I'm trying to solve this irrational integral $$ \int \frac{x-4}{\sqrt{x^2-4x+5}}\, dx$$ doing the substitution

$$ x= \frac{5-t^2}{2 \cdot (2+t)}$$ according to the rule.

So the integral becomes:

$$ \int \frac{1}{2} \cdot \frac{t^2+8t+11}{t^2+4t+5}\, dt =\frac{1}{2} \int 1+\frac{4t+7}{t^2+4t+5}\, dt= \frac{1}{2}t+2 \ln (t+2)+\frac{1}{2}\frac{1}{t+2} + cost$$ with $t=-x+ \sqrt{x^2-4x+5}$

The final result according to my book is instead $\sqrt{x^2-4x+5}-2 \ln( x-2+ \sqrt{(x-2)^2+1})$

I don't understant why this difference.
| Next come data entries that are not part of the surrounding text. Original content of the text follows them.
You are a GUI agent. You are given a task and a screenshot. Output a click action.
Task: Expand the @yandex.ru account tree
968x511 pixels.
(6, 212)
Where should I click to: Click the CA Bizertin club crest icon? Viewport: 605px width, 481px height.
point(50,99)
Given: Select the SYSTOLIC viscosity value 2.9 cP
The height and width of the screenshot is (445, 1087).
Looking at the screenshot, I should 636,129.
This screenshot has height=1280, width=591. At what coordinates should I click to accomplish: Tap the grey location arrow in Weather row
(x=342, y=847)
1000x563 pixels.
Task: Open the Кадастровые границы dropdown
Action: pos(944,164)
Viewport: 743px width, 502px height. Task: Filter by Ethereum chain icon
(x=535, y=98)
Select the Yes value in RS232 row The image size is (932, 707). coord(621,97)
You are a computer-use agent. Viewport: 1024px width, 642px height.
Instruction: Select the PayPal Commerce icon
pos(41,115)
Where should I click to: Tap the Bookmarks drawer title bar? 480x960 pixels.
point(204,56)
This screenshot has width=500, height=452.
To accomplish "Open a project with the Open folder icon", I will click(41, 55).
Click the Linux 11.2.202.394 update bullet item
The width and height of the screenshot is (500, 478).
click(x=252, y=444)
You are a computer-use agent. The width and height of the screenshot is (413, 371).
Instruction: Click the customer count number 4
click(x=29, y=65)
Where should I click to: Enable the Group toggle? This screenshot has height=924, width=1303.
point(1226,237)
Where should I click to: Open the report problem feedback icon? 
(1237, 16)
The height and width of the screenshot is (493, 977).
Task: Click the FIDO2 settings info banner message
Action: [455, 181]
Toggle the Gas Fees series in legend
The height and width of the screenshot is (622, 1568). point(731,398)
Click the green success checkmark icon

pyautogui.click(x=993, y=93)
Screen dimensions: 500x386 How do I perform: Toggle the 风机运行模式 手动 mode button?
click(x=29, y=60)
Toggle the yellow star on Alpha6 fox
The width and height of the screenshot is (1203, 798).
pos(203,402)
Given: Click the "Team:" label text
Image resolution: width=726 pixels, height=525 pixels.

Can someone show me where I'm making mistakes?

Answer 1

To check your results, here's an other approach

$$\int \frac{2x-4-4}{2\sqrt{(x-2)^2+1}}dx=$$

$$\sqrt{x^2-4x+5}-2\int \frac{dx}{\sqrt{(x-2)^2+1}}$$

put $$x-2=\sinh(t)=\frac{e^t-e^{-t}}{2}$$ the last integrale becomes $$\int dt=t+C$$

but $$e^{2t}-2(x-2)e^t-1=0$$ gives

$$e^t=(x-2)+\sqrt{x^2-4x+5}$$

So, the final result is $$\sqrt{x^2-4x+5}-$$ $$2\ln\Bigl((x-2)+\sqrt{x^2-4x+5}\Bigr)+C$$